Utilisez un modèle écrit, clair et traçable
Préparez un document standardisé mentionnant l’intention de vendre, la possibilité de présenter une offre, ainsi que les délais.
Vous pouvez le remettre :
Par courrier recommandé avec AR
En main propre contre récépissé
Par e-mail avec confirmation de lecture
🧠 Astuce : conservez une copie signée ou horodatée dans votre dossier de cession de fonds de commerce à enregistrer pour prouver la date certaine.
Privilégiez la transparence sans entrer dans les détails confidentiels
Vous n’avez pas à dévoiler l’identité de l’acheteur ni les conditions du contrat.
En revanche, soyez clair sur le calendrier et les droits des salariés, pour éviter les malentendus.
Une réunion collective peut être un bon moyen de montrer votre respect de la loi, tout en rassurant vos équipes sur la continuité du projet.
Faites-vous accompagner par un avocat
Un avocat spécialisé saura vous aider à :
Rédiger les bons documents
Respecter les délais sans stress
Gérer les cas particuliers (renonciation des salariés, exceptions légales)
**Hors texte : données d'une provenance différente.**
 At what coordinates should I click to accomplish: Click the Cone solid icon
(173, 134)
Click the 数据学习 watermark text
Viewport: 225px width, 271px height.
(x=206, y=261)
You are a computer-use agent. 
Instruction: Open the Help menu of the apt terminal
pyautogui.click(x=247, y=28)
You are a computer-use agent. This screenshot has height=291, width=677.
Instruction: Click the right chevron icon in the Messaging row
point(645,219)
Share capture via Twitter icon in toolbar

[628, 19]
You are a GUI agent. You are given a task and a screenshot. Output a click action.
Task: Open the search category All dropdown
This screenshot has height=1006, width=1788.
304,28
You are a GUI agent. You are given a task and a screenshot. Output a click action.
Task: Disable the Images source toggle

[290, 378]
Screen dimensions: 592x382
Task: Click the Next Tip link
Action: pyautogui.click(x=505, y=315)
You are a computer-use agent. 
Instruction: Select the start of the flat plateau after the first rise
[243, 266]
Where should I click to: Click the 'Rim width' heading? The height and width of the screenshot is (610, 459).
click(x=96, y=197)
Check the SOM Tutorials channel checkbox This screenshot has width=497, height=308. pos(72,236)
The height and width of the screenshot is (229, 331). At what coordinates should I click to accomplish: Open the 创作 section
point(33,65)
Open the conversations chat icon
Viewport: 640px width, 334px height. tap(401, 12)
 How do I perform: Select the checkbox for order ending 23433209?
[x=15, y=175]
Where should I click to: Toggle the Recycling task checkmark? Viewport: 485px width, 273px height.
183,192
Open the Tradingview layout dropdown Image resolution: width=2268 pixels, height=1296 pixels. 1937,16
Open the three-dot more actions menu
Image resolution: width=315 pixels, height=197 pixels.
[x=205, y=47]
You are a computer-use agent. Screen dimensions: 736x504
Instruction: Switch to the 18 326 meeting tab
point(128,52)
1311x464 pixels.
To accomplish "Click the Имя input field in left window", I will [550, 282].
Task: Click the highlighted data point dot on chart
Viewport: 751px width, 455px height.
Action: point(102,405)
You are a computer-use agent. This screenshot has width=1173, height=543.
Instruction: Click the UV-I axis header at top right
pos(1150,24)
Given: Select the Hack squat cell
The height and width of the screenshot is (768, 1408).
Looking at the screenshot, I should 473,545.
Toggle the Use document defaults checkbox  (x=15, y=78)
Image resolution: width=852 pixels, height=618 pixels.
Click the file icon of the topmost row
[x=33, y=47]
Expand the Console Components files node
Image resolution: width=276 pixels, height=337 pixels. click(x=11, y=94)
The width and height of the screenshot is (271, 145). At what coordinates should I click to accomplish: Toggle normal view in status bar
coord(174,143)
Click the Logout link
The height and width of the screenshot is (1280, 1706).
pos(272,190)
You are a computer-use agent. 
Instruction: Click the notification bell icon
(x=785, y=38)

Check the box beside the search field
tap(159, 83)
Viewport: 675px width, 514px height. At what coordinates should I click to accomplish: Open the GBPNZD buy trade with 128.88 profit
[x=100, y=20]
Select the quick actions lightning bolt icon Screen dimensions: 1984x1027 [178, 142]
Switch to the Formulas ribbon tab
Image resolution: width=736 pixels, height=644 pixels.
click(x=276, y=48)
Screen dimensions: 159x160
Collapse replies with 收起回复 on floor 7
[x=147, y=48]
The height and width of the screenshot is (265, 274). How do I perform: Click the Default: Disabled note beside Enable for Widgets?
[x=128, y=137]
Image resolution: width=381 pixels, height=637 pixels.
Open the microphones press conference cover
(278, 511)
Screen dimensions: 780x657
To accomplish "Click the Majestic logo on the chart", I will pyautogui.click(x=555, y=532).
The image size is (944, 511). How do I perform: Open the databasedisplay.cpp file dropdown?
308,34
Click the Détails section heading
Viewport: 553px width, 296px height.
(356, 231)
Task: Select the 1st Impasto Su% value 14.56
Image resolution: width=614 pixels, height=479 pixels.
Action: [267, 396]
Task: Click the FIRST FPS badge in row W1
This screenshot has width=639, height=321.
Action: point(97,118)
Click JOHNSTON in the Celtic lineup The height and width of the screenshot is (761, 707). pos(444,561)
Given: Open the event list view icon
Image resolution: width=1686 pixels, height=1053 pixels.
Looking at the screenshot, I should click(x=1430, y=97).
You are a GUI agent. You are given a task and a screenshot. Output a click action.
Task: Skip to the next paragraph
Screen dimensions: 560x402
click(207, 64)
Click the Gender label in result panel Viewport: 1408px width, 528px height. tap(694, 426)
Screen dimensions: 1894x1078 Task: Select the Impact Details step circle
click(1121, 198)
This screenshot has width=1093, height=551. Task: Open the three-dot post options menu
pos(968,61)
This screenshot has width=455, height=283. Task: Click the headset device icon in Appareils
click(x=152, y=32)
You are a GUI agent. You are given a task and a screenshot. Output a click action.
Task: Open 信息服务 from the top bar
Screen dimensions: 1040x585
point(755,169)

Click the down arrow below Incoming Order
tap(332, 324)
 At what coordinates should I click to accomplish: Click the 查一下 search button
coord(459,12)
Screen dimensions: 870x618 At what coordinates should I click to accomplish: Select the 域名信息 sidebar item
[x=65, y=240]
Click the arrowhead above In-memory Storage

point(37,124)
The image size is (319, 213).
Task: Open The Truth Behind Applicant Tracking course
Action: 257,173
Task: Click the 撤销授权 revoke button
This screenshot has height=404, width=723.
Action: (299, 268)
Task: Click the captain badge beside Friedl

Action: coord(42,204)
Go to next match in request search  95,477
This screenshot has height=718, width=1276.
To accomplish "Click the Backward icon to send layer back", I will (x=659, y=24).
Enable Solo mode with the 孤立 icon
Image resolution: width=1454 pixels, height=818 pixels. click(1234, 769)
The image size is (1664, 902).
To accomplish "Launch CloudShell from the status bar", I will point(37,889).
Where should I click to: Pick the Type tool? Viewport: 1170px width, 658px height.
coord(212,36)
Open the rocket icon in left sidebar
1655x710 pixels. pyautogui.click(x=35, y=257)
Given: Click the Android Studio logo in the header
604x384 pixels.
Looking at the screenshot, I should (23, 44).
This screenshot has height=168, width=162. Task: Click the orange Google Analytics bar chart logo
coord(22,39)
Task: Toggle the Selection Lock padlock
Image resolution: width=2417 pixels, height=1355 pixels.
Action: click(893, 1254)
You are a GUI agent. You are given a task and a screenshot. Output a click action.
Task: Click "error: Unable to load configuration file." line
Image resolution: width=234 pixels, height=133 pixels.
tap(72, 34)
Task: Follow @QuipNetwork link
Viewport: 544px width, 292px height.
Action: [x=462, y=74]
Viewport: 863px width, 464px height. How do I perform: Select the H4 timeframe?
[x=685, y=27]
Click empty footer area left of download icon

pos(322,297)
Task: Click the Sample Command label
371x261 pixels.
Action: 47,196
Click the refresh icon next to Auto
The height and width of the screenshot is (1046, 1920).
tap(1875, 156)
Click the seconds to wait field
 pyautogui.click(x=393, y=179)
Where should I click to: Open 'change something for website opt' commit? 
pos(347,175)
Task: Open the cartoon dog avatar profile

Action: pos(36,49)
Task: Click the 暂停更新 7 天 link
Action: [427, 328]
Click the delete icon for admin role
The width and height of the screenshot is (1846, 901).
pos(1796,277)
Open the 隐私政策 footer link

🎯 Pourquoi c’est crucial : en cas de litige, c’est la traçabilité et le sérieux de la procédure qui feront la différence devant un juge.

Conclusion
Informer ses salariés lors d’une cession de fonds de commerce n’est pas une formalité secondaire.
C’est une obligation légale claire, assortie de délais stricts et de conséquences potentiellement coûteuses en cas d’oubli.
Mieux vaut anticiper, formaliser proprement et documenter chaque étape pour éviter les litiges.
Cette obligation, bien gérée, peut même renforcer la confiance des équipes et faciliter la reprise.
En choisissant les bons outils, les bons conseils et un accompagnement adapté, vous sécurisez votre opération et apaisez le climat social.